If you wished that losing weight was as easy as sleeping, then this blog is for you.
When we are trying to lose weight, we all focus on what we eat or drink, and how much physical activity we engage in throughout our day. While designing the perfect diet & workout plans, we tend to miss a very important factor that is known to help in shedding some weight: sleep. Sleep not only relaxes your body, but it also allows it to heal and restore energy levels — that is, if done in a timely manner and done properly.
Years of research has established that there is a strong connection between weight and sleep. It might sound strange, but a good night’s sleep can actually help you maintain, and even get to, a healthy body weight. On average, adults who sleep less than seven hours are likely to gain more weight as compared to those who sleep between seven to nine hours. However, one must be wary of the fact that simply counting the number of hours slept is not enough to mark it as “sufficient” sleep; the time at which you sleep matters just as much.
Why Insufficient Sleep Causes You to Eat More?
Think about it: its 1 A.M. on a Monday, you’re awake watching netflix, or finishing an assignment, or preparing for a pitch at work, and the last meal you had was dinner, at 7 P.M. Without a doubt, you’ll feel hungry — it is but natural to — but you’ll be more inclined to munch on junk food to satiate yourself, food that is hardest to digest when sleeping. The next day, you go to work tired, sleepy, and to shake off the lackluster, you drink a cup of coffee or eat your favorite sugary food (comfort food) for an instant shot of energy. In this example alone, insufficient sleep has caused ghrelin (a hormone that increases appetite) to become more prevalent than the hormone leptin (a hormone that tells the brain when you are full), disturbing the way you consume food.
According to a recent study, involving 70,000 women who were monitored for 16 years, it was found that women who slept for less than five hours were 32% more likely to gain weight (around 33 pounds) than the women who slept for at least seven hours. Over the course of the study, it was observed that women who slept for six hours, were 12 percent more likely to gain at least 33 pounds.
Although this study might not establish a direct link between sleep and weight gain but it does establishes a connection between the both.
How Sleeping Less is Making you Gain Weight?
Research shows that as you become sleep deprived, your metabolism slows down to try and conserve the resources (food) in it. To top it off, your internal sympathetic nervous system remains alert to look for food, and this raises cortisol in your system. Cortisol is indicative of stress, and when stress levels are high, your brain seeks for a calming effect. This can be achieved via the production of serotonin, and the fastest way of achieving this is by consuming foods high in fat and carbs. Thus begins the vicious cycle of sleep-deprivation, unhealthy eating, and weight gain.

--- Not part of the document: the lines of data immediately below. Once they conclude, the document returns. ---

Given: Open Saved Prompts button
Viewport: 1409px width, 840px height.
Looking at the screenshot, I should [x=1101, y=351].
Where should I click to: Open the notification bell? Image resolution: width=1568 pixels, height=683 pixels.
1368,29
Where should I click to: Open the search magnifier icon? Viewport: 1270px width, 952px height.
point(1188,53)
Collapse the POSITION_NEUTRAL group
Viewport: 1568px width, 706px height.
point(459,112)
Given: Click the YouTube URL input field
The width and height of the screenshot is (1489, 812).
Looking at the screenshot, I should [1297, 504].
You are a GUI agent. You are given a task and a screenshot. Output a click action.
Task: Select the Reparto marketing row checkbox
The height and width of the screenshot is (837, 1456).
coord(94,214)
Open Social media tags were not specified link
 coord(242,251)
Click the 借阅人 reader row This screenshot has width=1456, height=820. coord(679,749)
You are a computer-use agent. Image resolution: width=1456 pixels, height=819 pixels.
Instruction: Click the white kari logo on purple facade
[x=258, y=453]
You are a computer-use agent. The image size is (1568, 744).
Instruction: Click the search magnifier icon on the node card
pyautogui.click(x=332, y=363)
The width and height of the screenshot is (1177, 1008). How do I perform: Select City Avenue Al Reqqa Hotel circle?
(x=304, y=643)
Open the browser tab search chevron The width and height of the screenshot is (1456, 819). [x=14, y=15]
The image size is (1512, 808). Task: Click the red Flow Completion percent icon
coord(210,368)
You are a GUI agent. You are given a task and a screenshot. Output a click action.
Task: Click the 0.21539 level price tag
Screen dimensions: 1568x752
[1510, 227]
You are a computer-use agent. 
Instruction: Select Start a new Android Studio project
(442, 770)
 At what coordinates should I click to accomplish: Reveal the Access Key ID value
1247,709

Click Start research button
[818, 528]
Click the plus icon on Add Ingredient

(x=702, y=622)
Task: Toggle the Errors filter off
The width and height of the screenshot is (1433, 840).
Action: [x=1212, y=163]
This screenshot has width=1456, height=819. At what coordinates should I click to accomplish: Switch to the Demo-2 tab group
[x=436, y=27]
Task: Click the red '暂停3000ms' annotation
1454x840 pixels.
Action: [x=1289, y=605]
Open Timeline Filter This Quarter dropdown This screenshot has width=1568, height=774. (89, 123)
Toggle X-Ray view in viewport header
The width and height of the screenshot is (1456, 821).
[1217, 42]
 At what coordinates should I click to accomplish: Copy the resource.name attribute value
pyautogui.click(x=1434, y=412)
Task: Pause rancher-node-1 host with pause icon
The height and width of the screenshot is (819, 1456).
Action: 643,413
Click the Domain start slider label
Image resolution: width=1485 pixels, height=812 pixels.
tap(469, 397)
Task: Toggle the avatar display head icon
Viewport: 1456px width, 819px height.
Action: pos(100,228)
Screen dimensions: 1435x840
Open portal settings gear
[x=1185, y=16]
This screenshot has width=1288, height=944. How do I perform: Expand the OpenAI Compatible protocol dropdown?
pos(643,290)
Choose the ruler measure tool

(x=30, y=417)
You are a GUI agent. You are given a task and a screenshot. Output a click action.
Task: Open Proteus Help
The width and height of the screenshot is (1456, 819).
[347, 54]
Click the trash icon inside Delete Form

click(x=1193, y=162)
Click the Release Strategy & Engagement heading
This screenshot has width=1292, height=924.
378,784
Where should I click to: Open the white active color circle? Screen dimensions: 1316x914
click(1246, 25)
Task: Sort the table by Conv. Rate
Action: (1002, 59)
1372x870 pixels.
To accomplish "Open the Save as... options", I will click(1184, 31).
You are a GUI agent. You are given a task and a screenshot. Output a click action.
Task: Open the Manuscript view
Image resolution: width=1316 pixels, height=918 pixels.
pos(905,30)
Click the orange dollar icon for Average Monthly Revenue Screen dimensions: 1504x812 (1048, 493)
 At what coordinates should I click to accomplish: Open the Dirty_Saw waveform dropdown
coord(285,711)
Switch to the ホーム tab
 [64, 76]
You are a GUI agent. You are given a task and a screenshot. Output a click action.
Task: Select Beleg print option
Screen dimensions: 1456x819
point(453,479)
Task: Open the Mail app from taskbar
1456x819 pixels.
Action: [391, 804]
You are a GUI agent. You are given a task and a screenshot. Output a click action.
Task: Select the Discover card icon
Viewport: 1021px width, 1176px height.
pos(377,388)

Ways Sleep Can Help You Shed Extra Pounds
- Proper sleep (in terms of the number of hours slept and the time at which you sleep) enables the body to burn the stored fat effectively so that the next day, you have the requisite fuel to keep your mind & body active.
- A recent study has found that a rested body burns 20% more calories than a sleep deprived one. If this isn’t enough to get you to retune your sleep cycle, we don’t know what is!
- Sleep deprivation affects the body’s ability to process insulin and increases the storage of lipids and fatty acids in your body. Such sub-optimal functioning of the body increases one’s likelihood to gain weight.
According to Michael Grander, who studies sleep disorders at the University of Pennsylvania, while these findings don’t prove that sleep deprivation causes one to gain weight, they do show that sleep is a priority.
There are many factors that help you maintain an appropriate body weight. Sleeping in the right proportions and at the right time is just as important as eating right and staying active. Poor sleep patterns not only hinder your ability to function properly but can also lead to several health problems, such as gastrointestinal reflux, insomnia, depression, heart disease, and so on.